Par Gangoueus @lareus
Interview de Flore-Agnès Nda Zoa, présidente de l’Association la C.E.N.E (Cercle des Amis des Ecrivains Noirs Engagés) littéraire. Cette association basée à Genève propose un nouveau prix littéraire qui récompense des auteurs engagés. La CENE littéraire tiendra un stand au Salon du Livre Africain de Genève et elle proposera une table-ronde intitulée L'héritage de Mongo Beti au salon Africain - N1441 - le mercredi 27 avril 2016 de 18h15-19h.
Interview de Flore-Agnès Nda Zoa, présidente de la CENE littéraireEn gras, mes questions.Me NDaZoa, bonjour. Vous êtes avocate à Genève et présidente de la CENE littéraire, une association qui a pour objectif de promouvoir des auteurs Noirs engagés. Pouvez-vous vous présenter à nos lecteurs et nous expliquer votre intérêt pour la littérature en général et les plumes dites « engagées » en particulier ?Flore-Agnès Nda Zoa (CENE littéraire)  :
Bonjour Gangoueus, je suis camerounaise et suissesse. Comme vous l’avez déjà mentionné, je pratique le métier d’avocate au barreau de Genève. J’ai attrapé le virus de la lecture très jeune. Je me souviens qu’à 8 ans déjà, je passais mes après-midi du jeudi au centre culturel français de Yaoundé. Le bibliothécaire était mon oncle, et sous son regard protecteur, je me gavais des contes de fées d’Andersen et autre Belle-au-bois dormant. Il faut dire que j’étais une petite fille timide et un peu mal dans sa peau, comme savent souvent l’être les enfants uniques. La lecture était alors un moyen d’évasion dans un monde rempli de grands frères et de petites sœurs bienveillants. D’ailleurs, cela n’a pas beaucoup changé, aujourd’huiencore, je rencontre dans les livres, les gens et les idées que la vie ne me donne pas toujours l’opportunité de côtoyer en vrai
En embrassant des études et une carrière juridique, je me suis un peu éloignée des livres, enfin je veux dire que je me suis consacrée aux codes et autres recueils de lois, par nécessité professionnelle. Mais depuis quelques années, le virus dormant s’est réveillé, mais vu mon âge et la réalité de la vie, Cendrillon ne peut plus me soigner. L’antidote doit être aussi puissant que le mal. Les Mongo Beti, Ambroise Kom, Boris Diop, Théo Ananissoh et autre Eugène Ebodém’apportent donc un début de traitement.
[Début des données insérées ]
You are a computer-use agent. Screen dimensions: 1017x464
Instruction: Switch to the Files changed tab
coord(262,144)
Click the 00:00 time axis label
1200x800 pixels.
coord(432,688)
Qu’entendez-vous par littérature engagée ?
Flore-Agnès Nda Zoa (CENE littéraire)  :
« On dit d’une œuvre qu’elle est engagée lorsqu’elle présente certaines opinions ou prises de position de son auteur sur un sujet donné. Par le biais de son texte, un écrivain peut critiquer certains aspects de la société, dénoncer une situation qui le dérange ou encore défendre une cause qui lui tient à cœur »Cette définition n’est pas de moi et j’ai malheureusement oublié le nom de son auteur. Mais elle exprime exactement l’idée que je me fais de la littérature engagée.
Derrière La CENE se cache un Cercle des Ecrivains Noirs Engagés. Votre démarche ne se réduit donc pas à l’Afrique mais également à sa diaspora de par le monde. Pourquoi ce choix ? Est-ce que les adversités et les thématiques abordées selon les aires géographiques sont les mêmes ?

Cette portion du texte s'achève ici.